The effect is similar: In the absence of inescapable hooks and bold production choices, Eilish’s restraint forces you to pay closer attention. Slower tempos allow the songs to breathe and move more freely, and Eilish’s voice is less often buried in a thick low-end or run through a filter, resulting in a different kind of intimacy. If When We All Fall Asleep masterfully channeled adolescent anxiety into a nightmarish pop album, the new LP gives the external impression of a dream while being rooted in the realities of fame. Eilish doesn’t flirt with fantasies of the past or the future so much as she explores the ways they haunt the present, her growing sense of responsibility reverberating through tracks like ‘Getting Older’, ‘Not My Responsibility’, and ‘Everybody Dies’. As she figures out her best course of action – or rather, reaction – her tone ranges from confrontational (‘Therefore I Am’) to darkly humorous (‘NDA’) to hopeful (‘my future’) – and when it does latch onto a sense of optimism, it’s neither corny nor ironic, but painfully earnest.
Relative to Sling, Happier Than Ever covers a lot more sonic territory, but it’s still a more cohesive album than When We All Fall Asleep. At its most exciting, it sounds less like a stylistic pivot than a maturation of the qualities that marked her debut, from the dark rush of ‘Oxycotin’ to the pulsating ‘NDA’ and the infectious energy of ‘Therefore I Am’. Just as Eilish’s voice and songwriting are given the space to shine, her brother and primary collaborator Finneas hones in on his ability to not only capture a mood but allow it to spread out in different directions. The climactic title track, teased as a simple acoustic cut, erupts into a moment of cathartic anger elevated by distorted guitars and soaring drums: “I don’t relate to you, no/ ‘Cause I’d never treat me this shitty!/ You made me hate this city!” Without it, the whole thing might have felt too flat.
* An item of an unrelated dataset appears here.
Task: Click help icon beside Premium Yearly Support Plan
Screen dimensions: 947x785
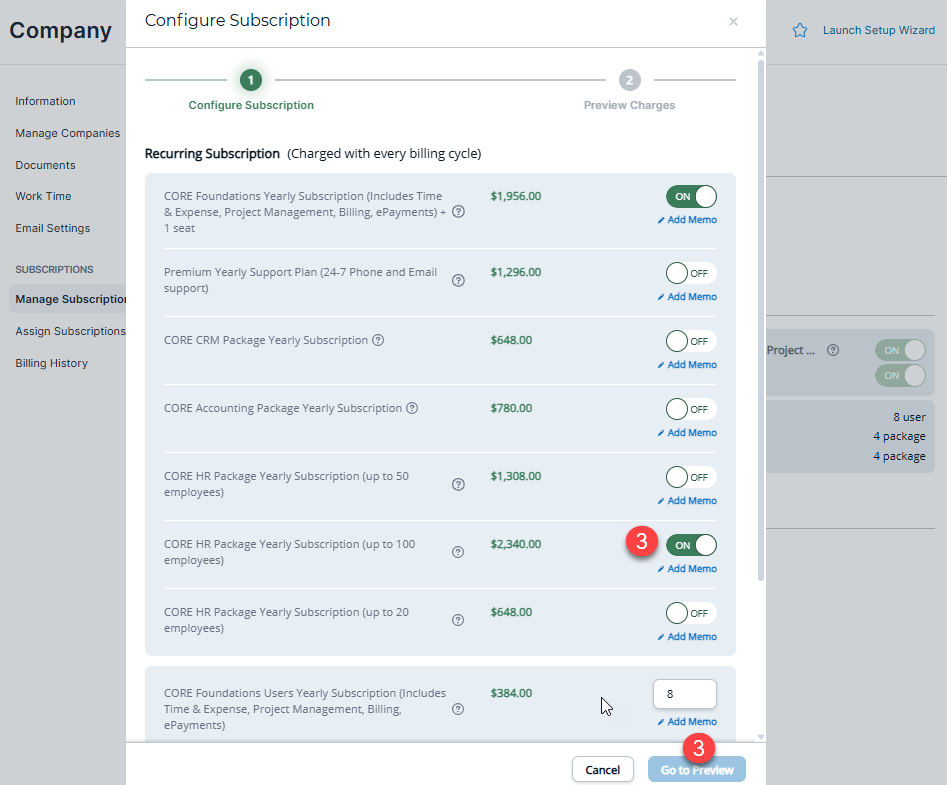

Indeed, some of the album’s quieter moments, like ‘Everybody Dies’ and ‘Halley’s Comet’, are subdued but lacking in nuance, interesting but half-baked. A notable exception is the final track, ‘Male Fantasy’, the kind of plaintive acoustic song you could now imagine Clairo singing backing vocals on, and that the ‘i love you’ singer can no doubt do wonders with. In the past, Finneas would often join her in this type of song, but here it’s all just her. What begins as an attempt to “distract myself with pornography” becomes a critique of the titular theme, and finally, an opportunity for self-reflection: “It’s all I think about when I’m behind the wheel/ I worry this is how I’m always gonna feel/ But nothing lasts, I know the deal,” she sings with devastating resolve. Talking to herself, with the rest of the world seemingly shut out, she sounds like no one else.